Мы вынуждены объяснить, почему перемещаем в такую даль груз философского рассмотрения, почему баснословное форсирование реального способствует размышлению, когда речь идет — здесь и теперь — о восстановлении универсального в его сугубо светском смысле.
В этом нам будут содействовать такие мыслители, как, например, Гегель, Огюст Конт, Фрейд, Хайдеггер, а также философ уже наших дней, Жан-Франсуа Лиотар. Все они считали необходимым изучать фигуру Павла — всегда, впрочем, в соответствии с крайними диспозициями (основополагающими или регрессивными, судьбоносными или предаваемыми забвению, нормативными или кризисными), и всегда — с тем, чтобы упорядочить свой собственный спекулятивный дискурс.
В центре нашего внимания будет своеобразная взаимосвязь, которую формально можно отделить от басни и которую, собственно, обнаружил Павел: взаимосвязь между высказыванием о субъекте и вопрошанием о законе. Скажем так: Павел обнаружил, что изучение некоторого закона может структурировать субъект, лишенный всякой идентичности и «подвешенный» на событие, единственным «свидетельством» которого как раз и является то, что субъект его декларирует.
Существенным для нас в этом случае оказывается то, что посредством этой парадоксальной взаимосвязи между субъектом без идентичности и законом без опоры в истории создаётся возможность универсального проповедничества. Неординарный жест Павла состоял в том, что он избавил истину от воздействия сообщества (идет ли речь о народе, городе, империи, территории или о социальном классе). Ибо то, что истинно (или справедливо, в данном случае это одно и то же), то не нуждается в обращении к какому-либо объективному единству — ни согласно своей причине, ни согласно своему предназначению.
Нам, конечно, могут возразить, что «истина», в таком случае, оказывается простои басней. И это верно, но важен именно субъективный жест, схваченный в своей основополагающей мощи, если говорить об условиях порождения универсальности. Отказ от баснословного содержания сохраняет форму таких условий и только её лишает всякой привязки дискурса истины к предзаданным историческим единствам.
Операция, которую демонстрирует нам Павел, состоит в том, чтобы четко отделить любой процесс истины от «культурной» историчности, в которой мнение намеревается растворить его.
Заново осмыслить этот жест, распутать все его ходы, оживить его неповторимость и созидательную силу, — все это, как я полагаю, необходимо современному миру.

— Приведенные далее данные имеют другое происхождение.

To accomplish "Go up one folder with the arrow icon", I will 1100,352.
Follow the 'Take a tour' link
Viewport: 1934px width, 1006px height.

Что актуально сегодня? Следует признать, что постепенное сведение вопроса об истине (и, следовательно, о мысли вообще) к вопросу о языковой форме суждения (а именно здесь расположена точка схождения аналитической англосаксонской идеологии и герменевтической традиции, которые совместно сковывают современную академическую философию) приводит к культурному и историческому релятивизму. Последний выступает сегодня и как общественное мнение, и как «политическая» мотивация, и как парадигма для наук о человеке. Крайние формы такого релятивизма — уже задействованные — даже математику приписывают исключительно «западному» единству. При этом они помогают вынести любой обскурантистский или символически уничижающий приговор всякому иному человеческому подмножеству (а лучше — заставить членов этого подмножества самих поверить в такой приговор, дабы это сообщество решило, что состоит из заведомо виновных членов). Таким образом, подобное скрещивание культуралистской идеологии с концепцией человека виновного лишь на первый взгляд закрывает всякий доступ к универсальному на том основании, что универсальное не терпит привязки к особенному и не имеет прямого отношения к статусу — господствующему или жертвенно-подчиненному — тех
«Манифест философии» Алена Бадью (р. 1937) в сжатой и энергичной форме представляет одно из значительнейших событий в истории новейшей мысли — глобальную «философию события», реализующую небывалый по дерзости замысел: в эпоху пресловутого «конца философии» сделать еще один шаг и, повторив жест Платона, заново отстроить философию в качестве универсальной доктрины, обусловленной положениями науки, искусства, политики и любви и обеспечивающей им возможность гармоничного сосуществования.В качестве Приложений в издание включены тексты посвященного обсуждению концепций Бадью круглого стола (в котором приняли участие Ф.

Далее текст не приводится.